## START Records to use

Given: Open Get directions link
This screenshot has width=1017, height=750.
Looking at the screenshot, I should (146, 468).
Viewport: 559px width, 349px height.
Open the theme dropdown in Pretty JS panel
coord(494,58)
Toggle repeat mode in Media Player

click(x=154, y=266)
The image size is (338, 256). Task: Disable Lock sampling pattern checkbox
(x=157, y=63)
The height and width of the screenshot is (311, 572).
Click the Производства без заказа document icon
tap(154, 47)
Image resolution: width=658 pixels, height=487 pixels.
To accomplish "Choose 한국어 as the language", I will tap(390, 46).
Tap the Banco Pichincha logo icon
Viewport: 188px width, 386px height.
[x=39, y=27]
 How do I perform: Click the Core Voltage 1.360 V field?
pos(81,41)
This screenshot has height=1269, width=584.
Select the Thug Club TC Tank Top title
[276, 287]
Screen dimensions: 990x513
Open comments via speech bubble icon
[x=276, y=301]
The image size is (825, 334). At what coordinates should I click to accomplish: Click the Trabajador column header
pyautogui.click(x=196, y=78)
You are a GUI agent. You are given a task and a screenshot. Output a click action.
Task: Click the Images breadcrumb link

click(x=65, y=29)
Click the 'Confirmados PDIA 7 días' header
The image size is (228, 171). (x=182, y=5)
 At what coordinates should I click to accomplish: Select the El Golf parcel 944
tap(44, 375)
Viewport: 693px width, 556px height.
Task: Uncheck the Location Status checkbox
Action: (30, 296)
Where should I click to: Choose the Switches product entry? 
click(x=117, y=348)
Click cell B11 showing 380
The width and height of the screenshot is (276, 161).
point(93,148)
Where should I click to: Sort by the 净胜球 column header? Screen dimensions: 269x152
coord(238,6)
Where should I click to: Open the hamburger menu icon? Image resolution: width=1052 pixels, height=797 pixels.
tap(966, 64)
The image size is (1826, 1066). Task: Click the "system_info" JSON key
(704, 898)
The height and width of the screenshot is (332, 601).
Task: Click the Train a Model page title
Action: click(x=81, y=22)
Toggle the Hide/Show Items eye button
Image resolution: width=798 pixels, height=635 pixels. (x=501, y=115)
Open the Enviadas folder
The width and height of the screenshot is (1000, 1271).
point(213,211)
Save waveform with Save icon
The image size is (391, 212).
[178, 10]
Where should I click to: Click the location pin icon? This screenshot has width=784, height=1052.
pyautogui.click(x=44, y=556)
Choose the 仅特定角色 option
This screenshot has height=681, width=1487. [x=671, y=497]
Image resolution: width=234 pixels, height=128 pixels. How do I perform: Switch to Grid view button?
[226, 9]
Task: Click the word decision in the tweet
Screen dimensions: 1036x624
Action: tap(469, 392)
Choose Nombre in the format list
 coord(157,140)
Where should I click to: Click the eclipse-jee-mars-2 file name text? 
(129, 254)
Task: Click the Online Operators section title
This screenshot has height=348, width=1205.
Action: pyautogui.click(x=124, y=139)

## END Records to use

» Task goal: Copy all of the data above word for word.

» Response:
Given: Open Get directions link
This screenshot has width=1017, height=750.
Looking at the screenshot, I should (146, 468).
Viewport: 559px width, 349px height.
Open the theme dropdown in Pretty JS panel
coord(494,58)
Toggle repeat mode in Media Player

click(x=154, y=266)
The image size is (338, 256). Task: Disable Lock sampling pattern checkbox
(x=157, y=63)
The height and width of the screenshot is (311, 572).
Click the Производства без заказа document icon
tap(154, 47)
Image resolution: width=658 pixels, height=487 pixels.
To accomplish "Choose 한국어 as the language", I will tap(390, 46).
Tap the Banco Pichincha logo icon
Viewport: 188px width, 386px height.
[x=39, y=27]
 How do I perform: Click the Core Voltage 1.360 V field?
pos(81,41)
This screenshot has height=1269, width=584.
Select the Thug Club TC Tank Top title
[276, 287]
Screen dimensions: 990x513
Open comments via speech bubble icon
[x=276, y=301]
The image size is (825, 334). At what coordinates should I click to accomplish: Click the Trabajador column header
pyautogui.click(x=196, y=78)
You are a GUI agent. You are given a task and a screenshot. Output a click action.
Task: Click the Images breadcrumb link

click(x=65, y=29)
Click the 'Confirmados PDIA 7 días' header
The image size is (228, 171). (x=182, y=5)
 At what coordinates should I click to accomplish: Select the El Golf parcel 944
tap(44, 375)
Viewport: 693px width, 556px height.
Task: Uncheck the Location Status checkbox
Action: (30, 296)
Where should I click to: Choose the Switches product entry? 
click(x=117, y=348)
Click cell B11 showing 380
The width and height of the screenshot is (276, 161).
point(93,148)
Where should I click to: Sort by the 净胜球 column header? Screen dimensions: 269x152
coord(238,6)
Where should I click to: Open the hamburger menu icon? Image resolution: width=1052 pixels, height=797 pixels.
tap(966, 64)
The image size is (1826, 1066). Task: Click the "system_info" JSON key
(704, 898)
The height and width of the screenshot is (332, 601).
Task: Click the Train a Model page title
Action: click(x=81, y=22)
Toggle the Hide/Show Items eye button
Image resolution: width=798 pixels, height=635 pixels. (x=501, y=115)
Open the Enviadas folder
The width and height of the screenshot is (1000, 1271).
point(213,211)
Save waveform with Save icon
The image size is (391, 212).
[178, 10]
Where should I click to: Click the location pin icon? This screenshot has width=784, height=1052.
pyautogui.click(x=44, y=556)
Choose the 仅特定角色 option
This screenshot has height=681, width=1487. [x=671, y=497]
Image resolution: width=234 pixels, height=128 pixels. How do I perform: Switch to Grid view button?
[226, 9]
Task: Click the word decision in the tweet
Screen dimensions: 1036x624
Action: tap(469, 392)
Choose Nombre in the format list
 coord(157,140)
Where should I click to: Click the eclipse-jee-mars-2 file name text? 
(129, 254)
Task: Click the Online Operators section title
This screenshot has height=348, width=1205.
Action: pyautogui.click(x=124, y=139)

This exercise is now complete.